Studi: Penggunaan Antibiotik Dunia Naik 65 Persen

AFP | CNN Indonesia
Selasa, 03 Apr 2018 17:59 WIB
Sebuah studi di Amerika Serikat menyebut perlu perubahan kebijakan penggunaan antibiotik untuk mengurangi kemungkinan tingkat resistensi di seluruh dunia.
Ancaman resistensi antibiotik dikhawatirkan akan terus meningkat jika tidak ada perubahan kebijakan penggunaan antibiotik. (Ilustrasi/Thinkstock/John Foxx)
Jakarta, CNN Indonesia -- Konsumsi antibiotik global yang meningkat tajam sejak tahun 2000 mendorong banyak pihak meminta agar ada kebijakan baru dalam penggunaan obat ini.

Desakan ini dikeluarkan karena kekhawatiran akan ancaman global dari virus mematikan yang tidak lagi bisa diatasi dengan antibiotik.

Sebuah studi dari Akademi Sains Nasional (PNAS) yang berdasar pada data penjualan di 76 negara, memperlihatkan bahwa konsumsi antibiotik dunia naik 65 persen pada 2015 dibandingkan tahun 2000.

ADVERTISEMENT

SCROLL TO CONTINUE WITH CONTENT

Studi ini juga menemukan bahwa kenaikan itu didorong oleh penggunaan antibiotik di negara-negara berpenghasilan rendah dan menengah.
Tim peneliti yang dipimpin oleh ilmuwan Universitas John Hopkins dan Center for Disease Dynamics, Economics and Policy menyebutkan bahwa negara-negara di dunia harus mulai berinvestasi pada pengobatan alternatif, sanitasi dan vaksinasi.

"Peningkatan konsumsi antibiotik di seluruh dunia, tantangan dari resistensi terhadap antibiotik akan semakin memburuk," tulis para peneliti yang karyanya diterbitkan di PNAS.

- **Butir Tugas 1**
Salin kata demi kata bagian dari artikel tentang konsumsi antibiotik, mulai dari kata-kata yang memuat "Desakan ini dikeluarkan" dan berhenti setelah "rendah dan menengah.".
- **Butir Tugas 2**
Lanjutkan artikel tentang konsumsi antibiotik dunia, dimulai tepat sesudah kalimat terakhir yang tersaji.

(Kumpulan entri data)
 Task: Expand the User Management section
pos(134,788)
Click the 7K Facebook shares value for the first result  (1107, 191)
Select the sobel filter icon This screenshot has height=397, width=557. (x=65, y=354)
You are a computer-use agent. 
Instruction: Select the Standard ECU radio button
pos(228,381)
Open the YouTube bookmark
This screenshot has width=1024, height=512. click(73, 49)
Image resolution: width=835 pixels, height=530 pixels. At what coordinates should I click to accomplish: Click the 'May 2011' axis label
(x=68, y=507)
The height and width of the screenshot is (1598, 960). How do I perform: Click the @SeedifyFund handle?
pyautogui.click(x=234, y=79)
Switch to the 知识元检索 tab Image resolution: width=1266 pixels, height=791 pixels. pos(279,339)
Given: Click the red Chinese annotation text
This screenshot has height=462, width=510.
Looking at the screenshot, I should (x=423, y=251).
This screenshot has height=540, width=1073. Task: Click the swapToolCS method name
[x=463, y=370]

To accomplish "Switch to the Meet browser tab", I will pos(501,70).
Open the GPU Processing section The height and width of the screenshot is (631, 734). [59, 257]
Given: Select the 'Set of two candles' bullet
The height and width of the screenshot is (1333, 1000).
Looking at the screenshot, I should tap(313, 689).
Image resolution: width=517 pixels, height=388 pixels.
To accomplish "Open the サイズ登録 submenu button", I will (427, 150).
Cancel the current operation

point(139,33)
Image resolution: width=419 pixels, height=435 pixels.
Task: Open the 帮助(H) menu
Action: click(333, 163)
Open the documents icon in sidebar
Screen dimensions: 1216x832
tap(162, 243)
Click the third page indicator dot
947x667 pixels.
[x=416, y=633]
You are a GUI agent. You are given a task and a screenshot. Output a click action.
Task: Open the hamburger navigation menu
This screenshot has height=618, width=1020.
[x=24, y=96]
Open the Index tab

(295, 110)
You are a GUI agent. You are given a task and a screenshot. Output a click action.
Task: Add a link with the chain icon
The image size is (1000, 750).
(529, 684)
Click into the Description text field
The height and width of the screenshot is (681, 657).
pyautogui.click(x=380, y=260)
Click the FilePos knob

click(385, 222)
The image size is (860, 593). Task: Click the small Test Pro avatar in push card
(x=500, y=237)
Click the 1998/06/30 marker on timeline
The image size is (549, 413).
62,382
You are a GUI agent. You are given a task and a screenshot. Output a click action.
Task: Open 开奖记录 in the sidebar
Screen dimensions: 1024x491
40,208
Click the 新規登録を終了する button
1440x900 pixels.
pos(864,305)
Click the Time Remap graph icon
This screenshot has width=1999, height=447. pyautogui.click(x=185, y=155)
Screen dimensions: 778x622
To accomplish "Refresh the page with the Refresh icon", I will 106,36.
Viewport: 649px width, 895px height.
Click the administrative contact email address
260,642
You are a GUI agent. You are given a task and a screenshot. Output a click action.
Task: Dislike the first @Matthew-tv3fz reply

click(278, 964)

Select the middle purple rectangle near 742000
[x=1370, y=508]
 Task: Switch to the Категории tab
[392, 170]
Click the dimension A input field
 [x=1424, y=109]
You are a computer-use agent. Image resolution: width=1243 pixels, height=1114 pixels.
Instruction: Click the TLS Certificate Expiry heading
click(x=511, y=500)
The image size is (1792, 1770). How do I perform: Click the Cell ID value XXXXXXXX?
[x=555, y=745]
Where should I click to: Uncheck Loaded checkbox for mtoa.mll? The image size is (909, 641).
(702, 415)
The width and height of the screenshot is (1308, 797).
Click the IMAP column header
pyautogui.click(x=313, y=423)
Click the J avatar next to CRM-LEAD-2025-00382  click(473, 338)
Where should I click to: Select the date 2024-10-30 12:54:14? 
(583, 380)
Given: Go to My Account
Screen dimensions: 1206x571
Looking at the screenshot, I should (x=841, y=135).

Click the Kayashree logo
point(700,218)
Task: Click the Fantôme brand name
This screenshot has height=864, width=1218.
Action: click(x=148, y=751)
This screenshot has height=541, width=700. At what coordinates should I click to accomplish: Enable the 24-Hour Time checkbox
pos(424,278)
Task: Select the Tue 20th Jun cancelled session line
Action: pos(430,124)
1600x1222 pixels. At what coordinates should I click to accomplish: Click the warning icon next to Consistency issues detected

- **Jawaban Akhir 1**
Desakan ini dikeluarkan karena kekhawatiran akan ancaman global dari virus mematikan yang tidak lagi bisa diatasi dengan antibiotik.

Sebuah studi dari Akademi Sains Nasional (PNAS) yang berdasar pada data penjualan di 76 negara, memperlihatkan bahwa konsumsi antibiotik dunia naik 65 persen pada 2015 dibandingkan tahun 2000.

ADVERTISEMENT

SCROLL TO CONTINUE WITH CONTENT

Studi ini juga menemukan bahwa kenaikan itu didorong oleh penggunaan antibiotik di negara-negara berpenghasilan rendah dan menengah.

- **Jawaban Akhir 2**
"Resistensi antibiotik akibat konsumsi antibiotik merupakan ancaman kesehatan global yang terus meningkat," bunyi hasil penelitian itu.

"Seperti perubahan iklim, kemungkinan akan ada titik balik yang belum diketahui, dan hal ini mungkin akan menjadi masalah besar di masa depan jika tidak ada antibiotik yang efektif."
Dari 76 negara yang diteliti, jumlah konsumsi yang "didefinisi dosis harian" naik dari 21,2 miliar pada tahun 2000 menjadi 34,8 miliar pada 2015.

Eili Klein, peneliti dari Center for Disease Dynamics, Economics and Policy yang ikut dalam penelitian itu, mengatakan bahwa peningkatan konsumsi itu memperlihatkan "peningkatan akses akan obat-obatan yang diperlukan di negara-negara tempat banyak penyakit yang hanya bisa diatasi dengan antibiotik."

Tetapi, kata Klein: "Ketika semakin banyak negara bisa mendapatkan obat ini, tingkat penggunaan semakin tinggi dan akan membuat tingkat resistensi semakin tinggi pula."

Satu kelompok pakar yang dibentuk di Inggris pada 2014 memperkirakan bahwa pada 2016 terdapat setidaknya 700 ribu kematian akibat penyakit karena resistensi obat.

Jangan berlebihan

Selama 16 tahun yang diteliti, peningkatan konsumsi antibiotik tidak begitu tinggi di tiga negara yang memiliki tingkat penggunaan tertinggi: Amerika Serikat, Perancis dan Italia.

Tetapi di tempat lain situasinya berbeda.

Untuk kawasan Asia, konsumsi antibiotik India berlipat ganda, China naik 79 persen, sementara Pakistan naik 65 persen.

Tiga negara ini adalah pengguna antibiotik terbanyak di kelompok negara yang dalam studi ini masuk kategori dengan pendapatan rendah dan menengah.

Studi: Penggunaan Antibiotik Dunia naik 65 Persen.Studi ini menyebut untuk mencegah resistensi antibiotik perlu kebijakan baru untuk meningkatkan langkah pencegahan seperti investasi untuk vaksinasi. (Ilustrasi/ ANTARA FOTO/Rahmad)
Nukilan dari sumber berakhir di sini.